2) Qatar Academy’s Statement to Doha News

dorje-blog-image-2     Additionally, no one from the Nepalese Embassy made any contact. Forget about me. No embassy representative had set foot in either the jail or the judicial offices to meet or visit ANY Nepalese prisoners. Two of the prisoners I shared my cell with had been there for over two and a half years. They told me they had yet to see a single representative from the diplomatic mission. (One of them had even written to the embassy and to at least a Nepalese journalist each in both Kathmandu and Doha.) The closest thing to the mission’s involvement in my case was to make a lame statement, also more than a week into my incarceration, to Doha News saying, and I quote, “[I]nvestigation into Gurung’s case ‘will take time’.” My friends however were a different story! They came to see me, regularly, even on days they weren’t allowed. (Visiting hours were limited to just Sunday afternoons.) A number of them came both Sundays, May 5 as well as May 12. On other days they dropped off care packages containing books, snacks, change of clothes and Mueslix. They came to the Public Prosecutor’s office and they came to the court as well. All of which, of course, helped maintain my sanity.

     But the most crucial contribution my friends in Doha made was to defy the gag order from the school (see Figure 3 below), at great risk to their own jobs, etc. They shared my story with Shabina Khatri, a journalist for Doha News. Following my return to jail after my court appearance, unbeknownst to me, my friends around the world had picked up that as well as the story about my appearance in court the following day, and had begun a campaign for my release.
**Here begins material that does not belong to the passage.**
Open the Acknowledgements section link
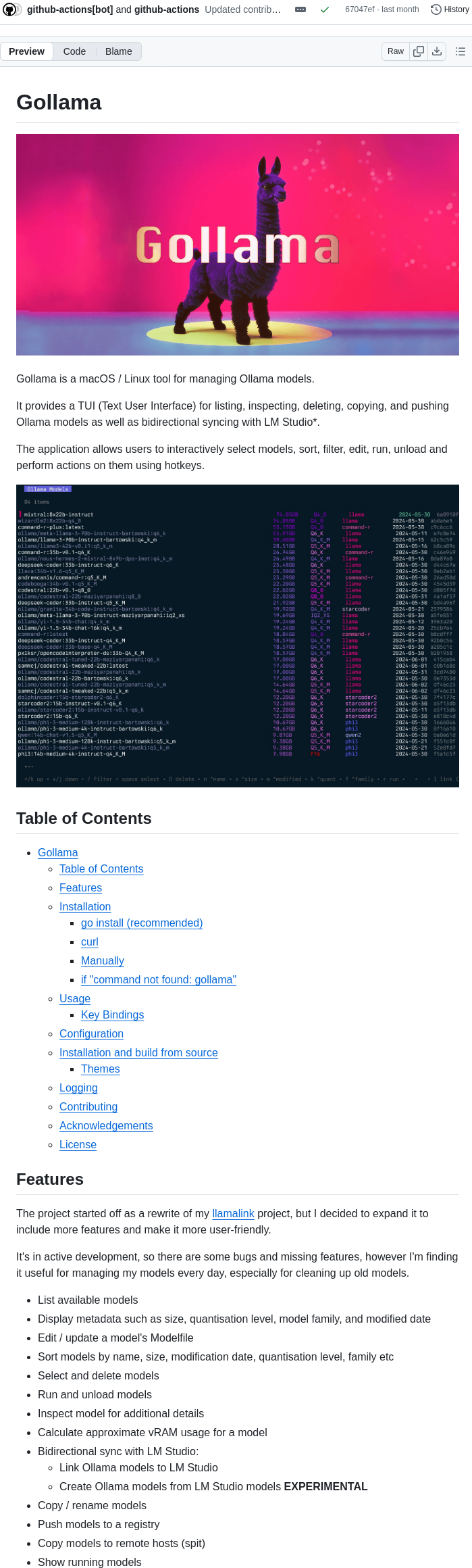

3) Qatar Academy Gag Order

dorje-blog-image-3     Following my arraignment, the afternoon and evening of May 9, I had my first telephone conversation with a few friends in Doha. I don’t recall any of them mentioning anything about the campaign. Maybe because it hadn’t really picked up or even begun. Regardless, apart from the first Doha News article, I was completely in the dark about everything else to do with the frantic activities taking place literally all over the world.
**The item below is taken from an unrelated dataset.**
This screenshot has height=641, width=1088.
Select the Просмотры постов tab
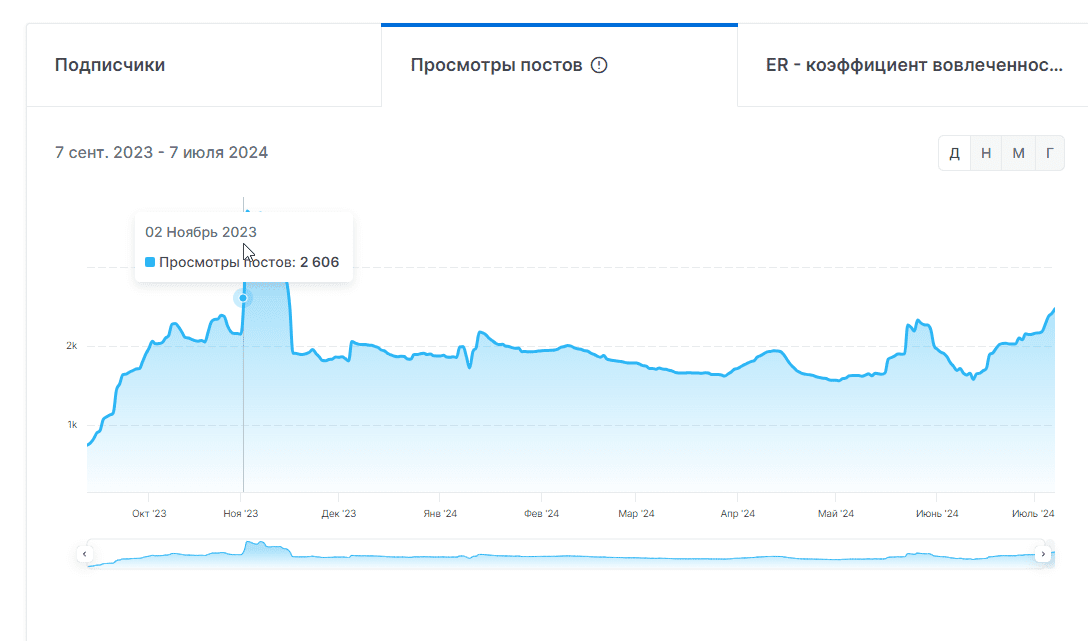496,66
     In the mean time, I had been racking my brains for a way to tell my international friends about my situation without alarming my family. One option I considered was getting a friend to publicize it through my Facebook page. But concerned about my parents finding out, I had been working on a systematic and efficient way of unfriending all my friends with connections to them. I got as far as passing my login details to a friend. I was confidant that once my friends around the world found out, they would start some campaign. However, that it would be so big I could not have guessed! It had gotten so big in just four days, as a matter of fact, it secured my freedom!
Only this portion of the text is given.